» Your goal
Extend the letters to the editor about Greg Lopez's short doctor visit, picking up right after their final sentence.

-- Text under study follows --

Dear Editor: Do I have this correct?
Greg Lopez was suffering from “severe abdominal pain and cramps” through a month-long waiting period and is upset that the doctor only saw him for “less than four minutes,” and essentially told him to take two aspirin, drink plenty of water, and get a good night’s rest? (“Bad Doctors,” Letters to the Editor, 6/26/14) Is that about it?
If Greg’s problem was so severe, he should have visited the emergency room when the symptoms presented themselves. If he survived for a month waiting for his appointed visit, he was wasting the doctor’s time – and now he knows how much that time is worth.
Greg is lucky his HMO doesn’t disallow the charges and have him pay directly – as they should.
I am so sorry Greg Lopez’s concerns were not validated. I hope he is OK. To dismiss his concerns as stress is not OK.
But I think the greater problem is not with the doctors but with the corporate healthcare system. Did you hear Stephen Helmsley of United Healthcare Group made a salary of $3.3 million last year?

-- Text under study concluded --
-- Recorded data follows --

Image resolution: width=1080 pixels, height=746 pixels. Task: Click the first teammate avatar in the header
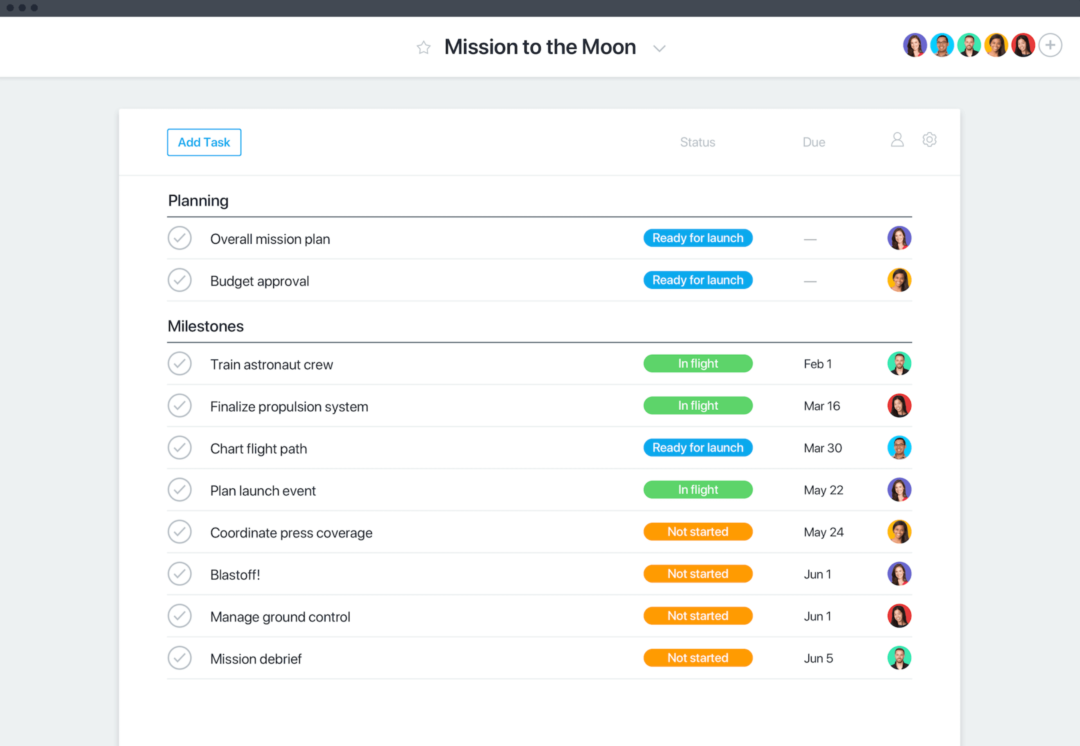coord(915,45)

-- Recorded data concluded --
-- Recorded data follows --

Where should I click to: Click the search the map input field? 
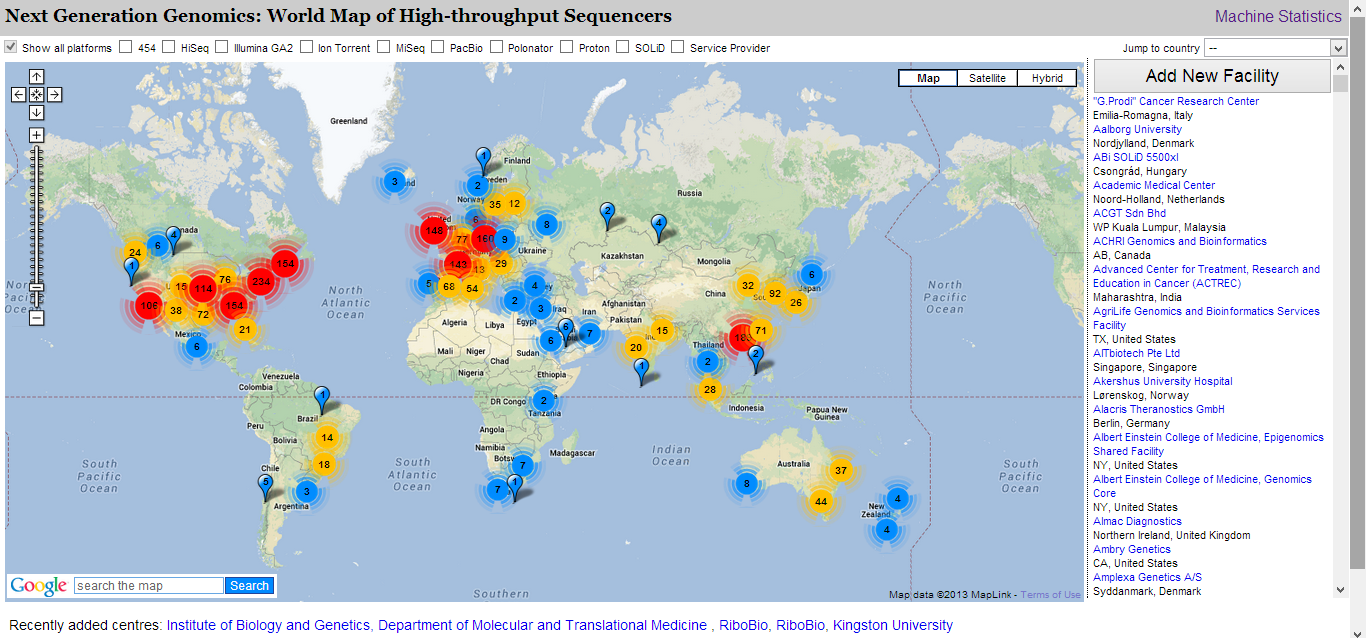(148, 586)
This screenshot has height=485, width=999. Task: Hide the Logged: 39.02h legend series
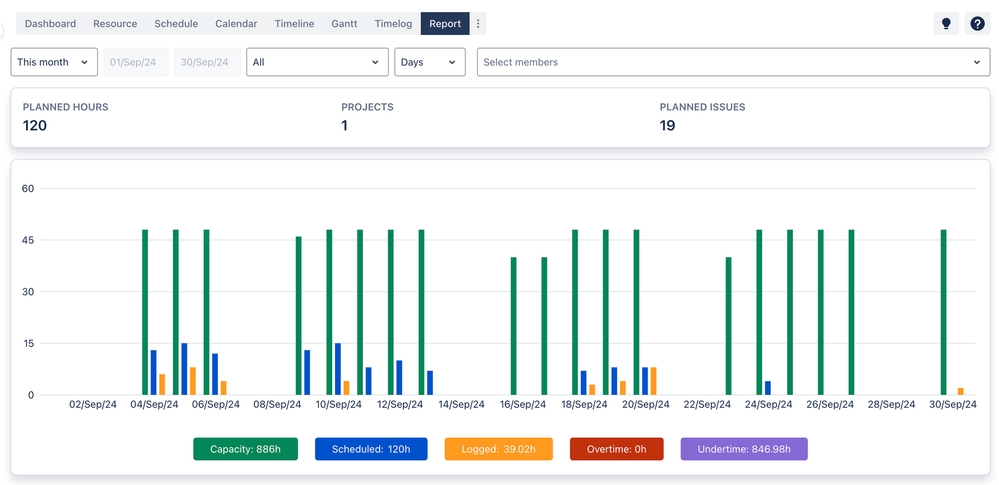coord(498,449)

-- Recorded data concluded --
-- Recorded data follows --

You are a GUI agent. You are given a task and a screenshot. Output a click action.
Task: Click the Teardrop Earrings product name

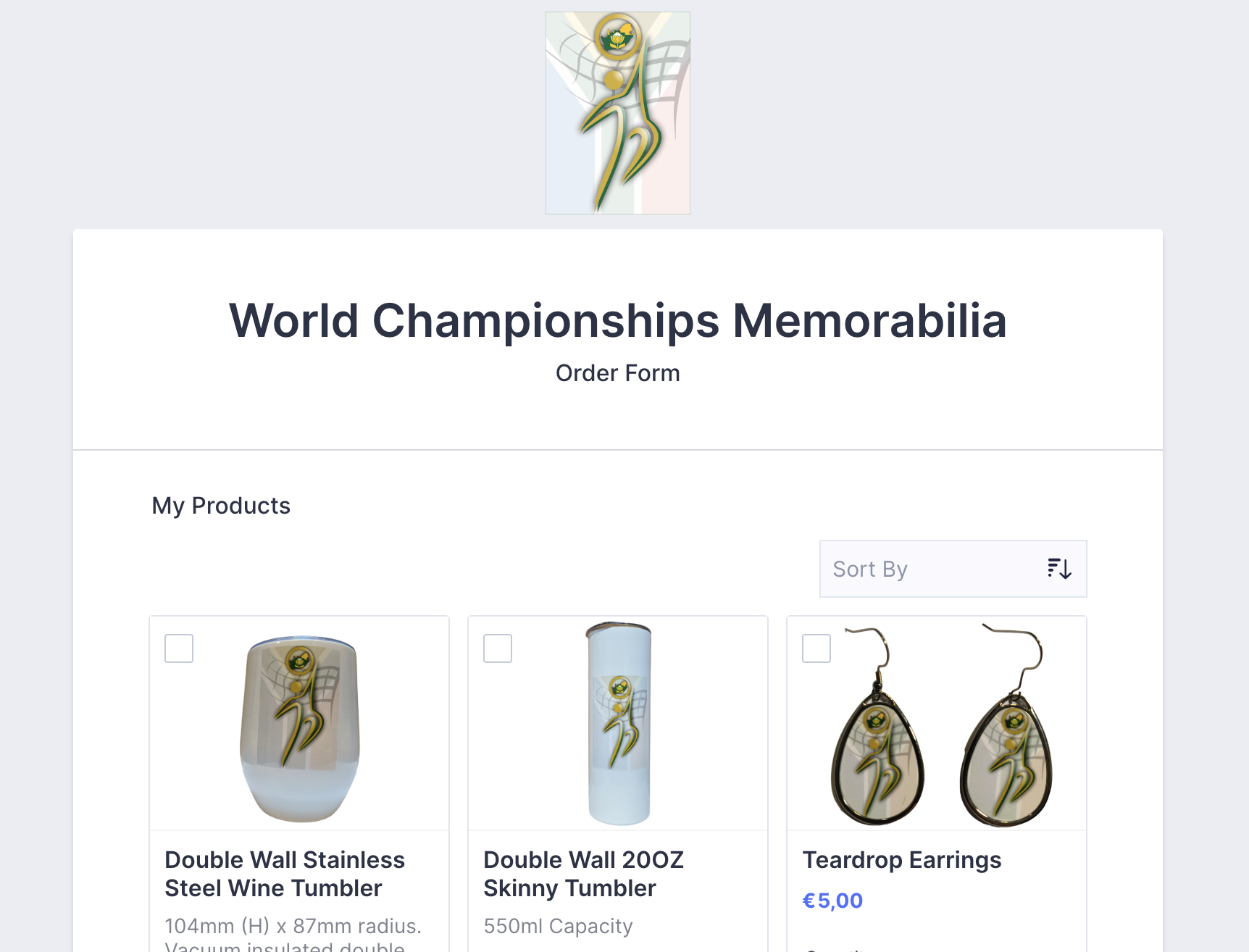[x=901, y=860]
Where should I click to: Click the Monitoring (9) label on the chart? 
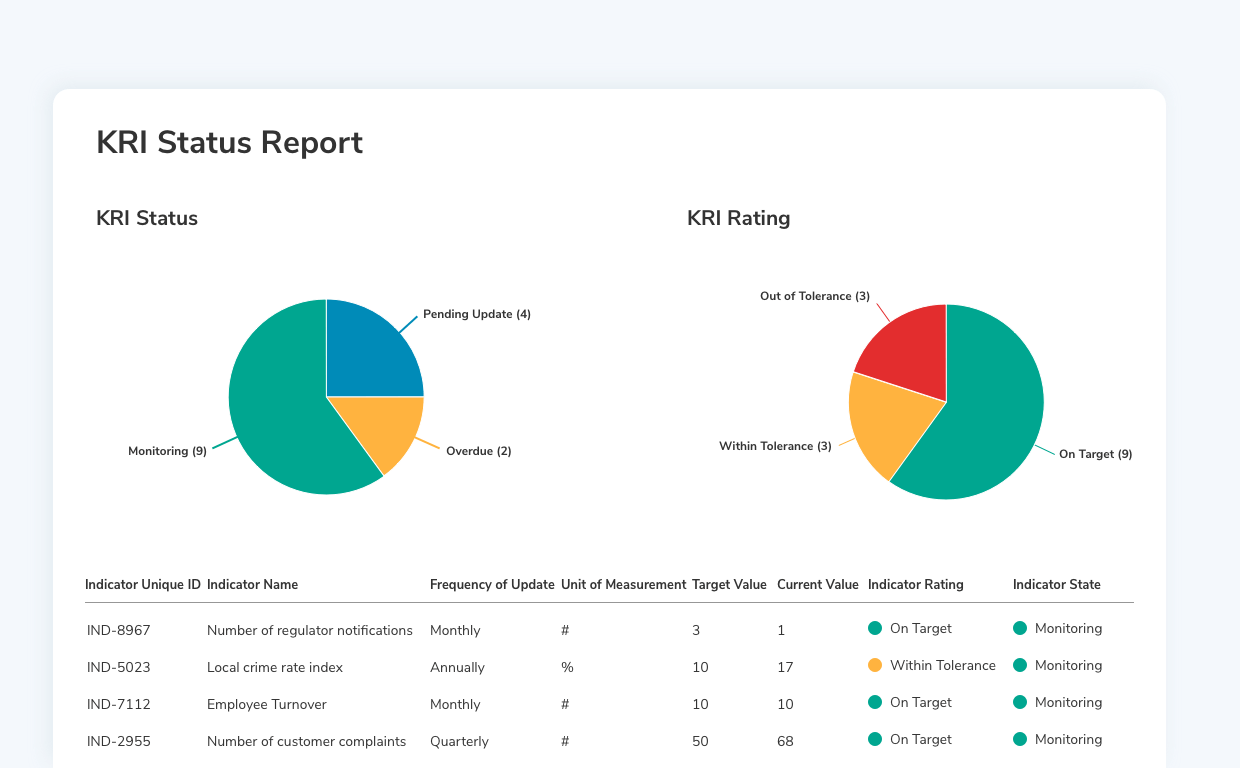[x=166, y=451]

-- Recorded data concluded --

» Written response
He also made stock gains of $96.6 million. In that one year his compensation rounds out to $102 million Now who is making money from this?
Not us. Our emergency rooms are full every night. We dance around here wondering if someone will pay us. We have to make a choice. What are we willing to pay for healthcare for our people?
Should we use that money to fight another useless war that we cannot hope to pay for? Or should we use that money to provide healthcare to our veterans and young people? You decide.
Let’s get the politicians and corporate America out of this mix. If we do that then we can provide healthcare for all our people.
Just simply, it’s the right thing to do. Medicare for all.